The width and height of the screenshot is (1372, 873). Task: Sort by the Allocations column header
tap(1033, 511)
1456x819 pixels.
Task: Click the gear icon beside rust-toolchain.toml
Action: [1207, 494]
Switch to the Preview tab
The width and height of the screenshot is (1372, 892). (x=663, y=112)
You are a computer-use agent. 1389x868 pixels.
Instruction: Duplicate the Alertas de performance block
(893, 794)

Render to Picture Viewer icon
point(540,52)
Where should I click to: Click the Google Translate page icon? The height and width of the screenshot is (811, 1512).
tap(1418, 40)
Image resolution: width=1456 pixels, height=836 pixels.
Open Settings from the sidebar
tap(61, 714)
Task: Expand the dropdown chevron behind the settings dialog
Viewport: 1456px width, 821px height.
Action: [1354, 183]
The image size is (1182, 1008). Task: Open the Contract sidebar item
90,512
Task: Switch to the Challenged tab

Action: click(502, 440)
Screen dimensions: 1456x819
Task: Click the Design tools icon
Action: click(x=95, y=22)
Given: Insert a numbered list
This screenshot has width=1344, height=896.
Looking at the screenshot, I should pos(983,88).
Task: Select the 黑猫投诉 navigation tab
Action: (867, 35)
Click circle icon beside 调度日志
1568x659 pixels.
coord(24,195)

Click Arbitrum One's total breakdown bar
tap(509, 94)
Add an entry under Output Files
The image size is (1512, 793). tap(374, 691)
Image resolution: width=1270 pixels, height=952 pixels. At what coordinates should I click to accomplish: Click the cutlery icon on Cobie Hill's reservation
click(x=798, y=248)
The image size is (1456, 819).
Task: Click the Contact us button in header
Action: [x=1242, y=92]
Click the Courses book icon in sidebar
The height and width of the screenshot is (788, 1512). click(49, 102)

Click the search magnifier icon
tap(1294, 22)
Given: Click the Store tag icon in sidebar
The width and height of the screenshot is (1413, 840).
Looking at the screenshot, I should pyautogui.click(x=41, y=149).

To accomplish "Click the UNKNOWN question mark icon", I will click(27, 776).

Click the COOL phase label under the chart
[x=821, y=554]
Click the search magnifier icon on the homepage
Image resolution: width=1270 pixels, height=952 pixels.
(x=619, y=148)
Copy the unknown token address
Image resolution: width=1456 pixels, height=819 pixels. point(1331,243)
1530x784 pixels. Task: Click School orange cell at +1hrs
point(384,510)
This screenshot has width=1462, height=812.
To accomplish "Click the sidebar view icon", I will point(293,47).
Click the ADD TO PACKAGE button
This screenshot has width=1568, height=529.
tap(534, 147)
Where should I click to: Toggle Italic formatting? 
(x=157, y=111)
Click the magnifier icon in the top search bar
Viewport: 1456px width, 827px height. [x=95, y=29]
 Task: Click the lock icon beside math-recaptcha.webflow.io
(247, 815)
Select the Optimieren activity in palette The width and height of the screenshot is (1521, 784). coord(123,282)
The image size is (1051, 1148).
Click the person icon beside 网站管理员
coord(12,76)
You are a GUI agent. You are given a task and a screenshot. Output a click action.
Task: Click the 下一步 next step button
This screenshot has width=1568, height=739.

Task to carry out. I'd like the records returned exactly as they were written, please.

The answer.
The width and height of the screenshot is (1372, 873). Task: Sort by the Allocations column header
tap(1033, 511)
1456x819 pixels.
Task: Click the gear icon beside rust-toolchain.toml
Action: [1207, 494]
Switch to the Preview tab
The width and height of the screenshot is (1372, 892). (x=663, y=112)
You are a computer-use agent. 1389x868 pixels.
Instruction: Duplicate the Alertas de performance block
(893, 794)

Render to Picture Viewer icon
point(540,52)
Where should I click to: Click the Google Translate page icon? The height and width of the screenshot is (811, 1512).
tap(1418, 40)
Image resolution: width=1456 pixels, height=836 pixels.
Open Settings from the sidebar
tap(61, 714)
Task: Expand the dropdown chevron behind the settings dialog
Viewport: 1456px width, 821px height.
Action: [1354, 183]
The image size is (1182, 1008). Task: Open the Contract sidebar item
90,512
Task: Switch to the Challenged tab

Action: click(502, 440)
Screen dimensions: 1456x819
Task: Click the Design tools icon
Action: click(x=95, y=22)
Given: Insert a numbered list
This screenshot has width=1344, height=896.
Looking at the screenshot, I should pos(983,88).
Task: Select the 黑猫投诉 navigation tab
Action: (867, 35)
Click circle icon beside 调度日志
1568x659 pixels.
coord(24,195)

Click Arbitrum One's total breakdown bar
tap(509, 94)
Add an entry under Output Files
The image size is (1512, 793). tap(374, 691)
Image resolution: width=1270 pixels, height=952 pixels. At what coordinates should I click to accomplish: Click the cutlery icon on Cobie Hill's reservation
click(x=798, y=248)
The image size is (1456, 819).
Task: Click the Contact us button in header
Action: [x=1242, y=92]
Click the Courses book icon in sidebar
The height and width of the screenshot is (788, 1512). click(49, 102)

Click the search magnifier icon
tap(1294, 22)
Given: Click the Store tag icon in sidebar
The width and height of the screenshot is (1413, 840).
Looking at the screenshot, I should pyautogui.click(x=41, y=149).

To accomplish "Click the UNKNOWN question mark icon", I will click(27, 776).

Click the COOL phase label under the chart
[x=821, y=554]
Click the search magnifier icon on the homepage
Image resolution: width=1270 pixels, height=952 pixels.
(x=619, y=148)
Copy the unknown token address
Image resolution: width=1456 pixels, height=819 pixels. point(1331,243)
1530x784 pixels. Task: Click School orange cell at +1hrs
point(384,510)
This screenshot has width=1462, height=812.
To accomplish "Click the sidebar view icon", I will point(293,47).
Click the ADD TO PACKAGE button
This screenshot has width=1568, height=529.
tap(534, 147)
Where should I click to: Toggle Italic formatting? 
(x=157, y=111)
Click the magnifier icon in the top search bar
Viewport: 1456px width, 827px height. [x=95, y=29]
 Task: Click the lock icon beside math-recaptcha.webflow.io
(247, 815)
Select the Optimieren activity in palette The width and height of the screenshot is (1521, 784). coord(123,282)
The image size is (1051, 1148).
Click the person icon beside 网站管理员
coord(12,76)
You are a GUI agent. You are given a task and a screenshot. Output a click action.
Task: Click the 下一步 next step button
This screenshot has width=1568, height=739.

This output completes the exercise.